房吉が投げ倒されて終わりだろうと誰しもが思った。

「良いよ」

 何方が上位の者か分からぬような房吉の振る舞いにむかついたらしく、上背を生かすように房吉の体を上から抑え込みに掛かったが、逆に持ち上げられてしまった。

長い手足をバタつかせるがどうにもならない。

「房吉やめろ」

 太刀川が船橋神明の奉納相撲の場面を思い出して止めた。

このままでは葛山は頭から土俵に落されてしまうからであった。

 房吉は膝を折るようにして姿勢を下げると葛山を土俵上に転がした。

「そこまでだ」

 中郷源四郎は怪童房吉の実力を知って驚いたが、太刀川には当分の間下働きに専念させるよう申し渡すのであった。

房吉にしてみれば相撲はどうでも良かった。ある程度の年齢になれば欲も出て、より強くなろうと稽古に励むに違いないのだが、今のところは何処に居ようが飯をたらふく食べさせてもらえれば良かったのだ。

 ところが、房吉と立ち合った者達は少なからず快く思っていなかった。

八歳か九歳ぐらいの童子に負けたのだから口惜しいのは当然であろう。

だからと言って今一度の勝負は望まなかった。普段の稽古でも太刀打ちできない実力者にも簡単に勝ったのである。

然も軽々と持ち上げてしまう程の怪力はまさに化け物であった。

 この話は奥御殿にも伝わって、お女中の間では怪童の噂話で持ち切りであった。

時に昼間に試合形式の稽古を行うことがあった。そんな時に奥女中達が上司の許可を得て抜け出して来て、筋骨隆々の力士の活躍に見惚れるのであった。

 抑々奥勤めにしろ下働きにしろその多くは商家の娘であったり百姓の娘で、行儀見習いの為奉公して居たのであるから、若い娘たちの興味と言ったら自ずと知れたものであった。 それと怪童房吉の話題である。    

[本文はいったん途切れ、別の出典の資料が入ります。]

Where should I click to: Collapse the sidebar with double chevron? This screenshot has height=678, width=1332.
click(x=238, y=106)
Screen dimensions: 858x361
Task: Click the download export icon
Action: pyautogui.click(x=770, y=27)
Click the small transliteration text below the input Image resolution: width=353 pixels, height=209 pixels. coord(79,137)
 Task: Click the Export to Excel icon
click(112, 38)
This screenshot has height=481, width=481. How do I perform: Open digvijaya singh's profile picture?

身の丈四尺九寸(一四七センチ)、目方は十六貫(六十キロ)というから少年にしては立派な体躯である。

その上に乗って居る顔は童子そのものというから娘たちをくすぐらずに居られなかったのだ。


 試合形式の稽古があると聞いて十数人の奥女中や下働きが稽古場に押し寄せてきた。

十七、八の取的や関取たちも勢い込んで回しを絞め直す。

どの時代でも異性に好い所を見せたいと思うのは変わらぬものである。

普段は四股鉄炮をいい加減にする者まで懸命にしているのである。

 噂の主はというと、毎日各部屋の掃除と洗濯と水汲みをさせられて過ごしているので、この日も一人黙々と作業していたのである。

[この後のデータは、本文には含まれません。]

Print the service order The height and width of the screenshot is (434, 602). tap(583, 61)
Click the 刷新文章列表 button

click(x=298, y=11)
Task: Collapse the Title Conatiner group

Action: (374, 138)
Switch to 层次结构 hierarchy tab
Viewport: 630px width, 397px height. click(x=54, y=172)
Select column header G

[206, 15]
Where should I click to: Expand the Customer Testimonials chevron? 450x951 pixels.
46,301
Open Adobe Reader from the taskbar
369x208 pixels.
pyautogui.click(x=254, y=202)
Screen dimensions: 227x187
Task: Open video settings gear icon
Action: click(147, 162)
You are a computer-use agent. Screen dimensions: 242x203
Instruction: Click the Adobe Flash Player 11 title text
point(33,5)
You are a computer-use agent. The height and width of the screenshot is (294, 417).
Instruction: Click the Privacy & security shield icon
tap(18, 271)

房吉に負けた連中が下の者を言い含めて、房吉一人にそれらをさせたものだった。

 二十人程の住まいとは言え大半は相部屋であり、前頭以上が個室を与えられて居るとは言え前頭、小結とで御貸小屋は三棟程であった。

 お女中らが稽古場に押しかけて来た頃、房吉は兄弟子らの衣類を井戸端で洗っていた。

 そこに一人の娘が顔を出す。

「房吉さんは何時も独りで洗濯しているの」

 たらいの中に付け込んである浴衣を摑むと揉み洗いし出した。

「姉ちゃん誰?」

 行き成りで驚いた房吉がそう訊くと、

紗代さよって言うの、覚えてね」

 と愛想良く笑った。

「皆はあんたを見に来たみたいよ」

「それじゃ姉ちゃんは?」

「あたしは付き添いで来ただけ…退屈でぶらぶらして居たら房吉さんと会ったと言う訳」

「おいらが房吉と良く分かったね」

「そのお顔と体つきかな」

 紗代はそう言ってクスクスと笑った。

決して美人ではないが心根の優しそうな娘であった。

紗代は紗代で童顔の中の澄んだ瞳に嘘偽りのない純粋な心の持ち主を見出していた。


 房吉数え十歳、紗代十四歳の出会いであった。

「房吉さん、屹度大関になってね」

 紗代は相撲小屋から一行が出てきたのを見て、房吉にそう言い残して去って行った。

 如何やらこれが発奮させる要因となった。

元々馬加に居る時は小舟ではあったが、漁船を独りで陸揚げしたものである。

通常は大人でも複数人で行なう作業であった。この砂地での作業が自然足腰を鍛え、大工の手伝いでは角材や束ねた板を運び、酒屋では四斗樽を持ち上げ担いで居たので、その腕力や足腰の強さはそうして鍛えられ、その底力は並の者では到底及ばなかったのである。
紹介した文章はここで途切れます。